ISTANBUL (AFP) – The head of the main Syrian Kurdish party said Sunday that Turkey had changed its position and would provide the Kurds in the war-ravaged country with humanitarian aid.
"A promise has been made. Turkey is going to help our people in all areas. That is to say it will provide humanitarian aid," said Saleh Muslim, co-president of the Democratic Union Party (PYD), in an interview published Sunday in the Turkish daily Milliyet.
"I can say that Turkey has changed its attitude towards the PYD. The simple fact that I am here already shows the biggest change," said Muslim, who was invited to Istanbul by Turkey's foreign ministry and met Turkish officials on Friday.
The PYD is the main Kurdish party in Syria and is considered a branch of Turkey's outlawed Kurdistan Workers' Party (PKK). It has taken control of some Syrian towns on the border with Turkey.
Turkey has warned the PYD against any push for autonomy in the border region as Ankara continues negotiations with the PKK with the aim of finding a political solution to the Turkish Kurd insurgency that has been going on since 1984.

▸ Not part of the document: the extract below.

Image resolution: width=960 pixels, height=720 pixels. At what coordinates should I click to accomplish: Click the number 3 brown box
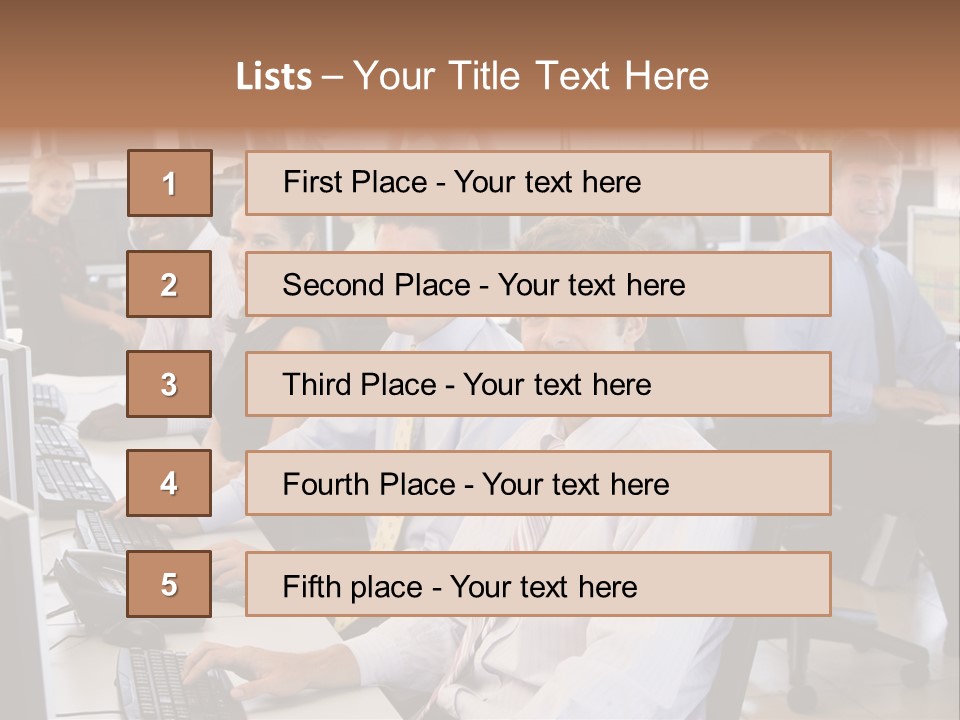pos(169,384)
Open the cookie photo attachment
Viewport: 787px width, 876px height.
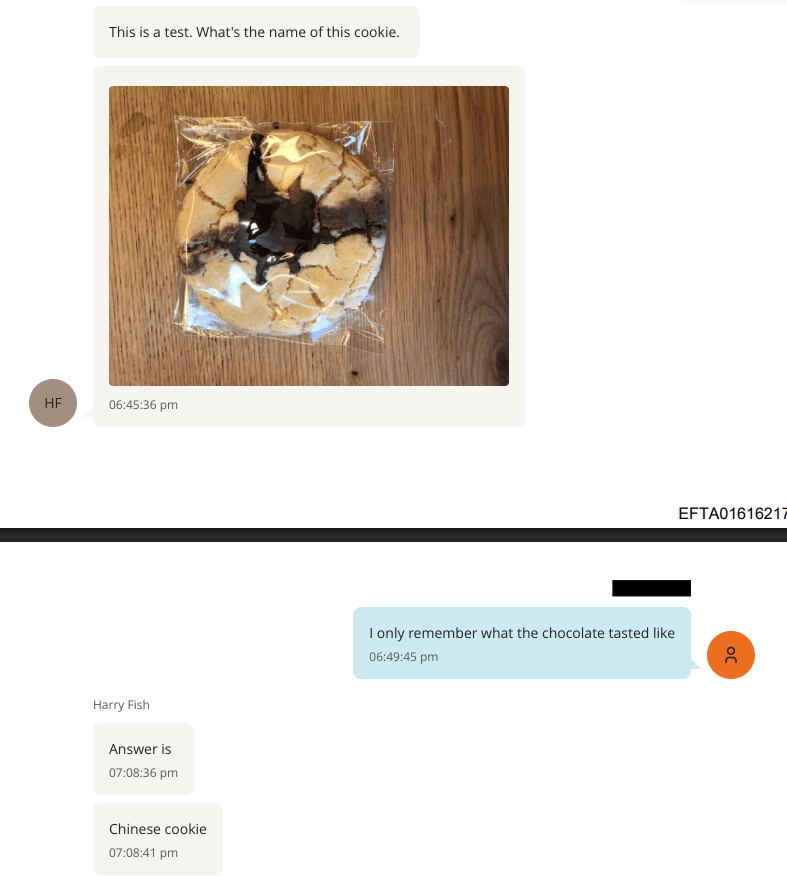[x=309, y=236]
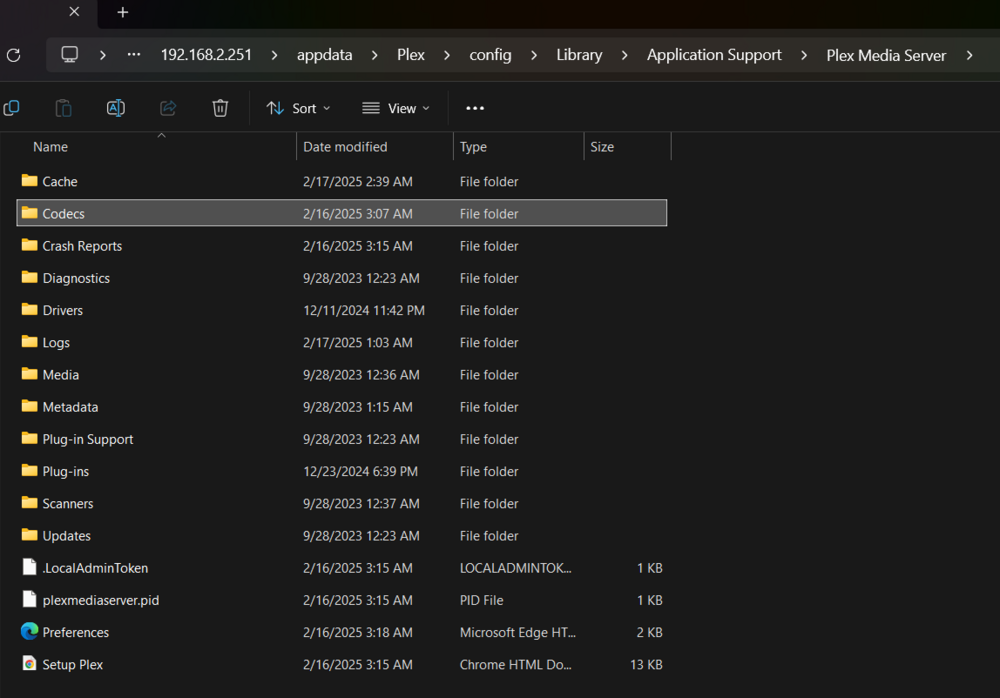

On Friday Turkey's Prime Minister Recep Tayyip Erdogan told reporters that during the discussions the PYD would be warned about any "dangerous schemes".
However, Muslim Sunday described the discussions with Turkish officials as "positive".
The Syrian Kurdish leader said his movement had no intention to proclaim autonomy in northern Syria, but that the Kurds needed to "be in charge of the region temporarily" while waiting "for a political solution in which everyone -- Kurds, Turkmen, Arabs -- finds their place."